_QUOTED PASSAGE_
Absheron is situated partially on the Absheron Peninsula and partially inland. Absheron is located on the west coast of the Caspian Sea. It is located on the border with Sumgayit city, Gobustan locale, Sabunchu region, Garadagh and Binagadi regions of Baku. Absheron district is located in a dry subtropical climate zone; the climatic conditions are semi-desert and dry-desert. The basic part of its economy is agricultural production, which develops in two directions: plant growing and cattle breeding. More attention in plant growing is given to gardening and olive growing. In the sheep farming, raising the local stock of "Gala" with semi-hard or hard skin prevails.

The region is located in the southeastern part of the Greater Caucasus.

The highest point of the Absheron Peninsula is the Segerdag Mountain which is 676 meters above sea level. There are a number of salt lakes on the territory of the peninsula. The average rainfall in this area is 110–550 mm.

One of the most important parts of the landscape is mud volcanoes, hills, and landfalls. The biggest one is the Lokbatan Mud Cone, which erupted in October 2001.

The region has eight settlements, seven villages, and one city. A total of 856.8 km of roads pass through the district.

=== Economy ===
Over 107 industrial entities are located in the Absheron district. Private enterprises account for 85% of industrial enterprises. 85% of them are private entities. There are 43 construction enterprises in the area. 52 industrial entities are connected to agriculture and food production, and only one to camel raising.

_DATA LISTING_
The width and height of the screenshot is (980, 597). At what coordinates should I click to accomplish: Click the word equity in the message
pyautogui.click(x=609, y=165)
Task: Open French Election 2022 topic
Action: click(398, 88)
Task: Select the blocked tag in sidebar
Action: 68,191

_DIRECTIONS_
Reproduce everything in the passage on the Absheron district from "Absheron is situated" down to "the Greater Caucasus.", word for word. The records play no part in this work.

_YOUR RESPONSE_
Absheron is situated partially on the Absheron Peninsula and partially inland. Absheron is located on the west coast of the Caspian Sea. It is located on the border with Sumgayit city, Gobustan locale, Sabunchu region, Garadagh and Binagadi regions of Baku. Absheron district is located in a dry subtropical climate zone; the climatic conditions are semi-desert and dry-desert. The basic part of its economy is agricultural production, which develops in two directions: plant growing and cattle breeding. More attention in plant growing is given to gardening and olive growing. In the sheep farming, raising the local stock of "Gala" with semi-hard or hard skin prevails.

The region is located in the southeastern part of the Greater Caucasus.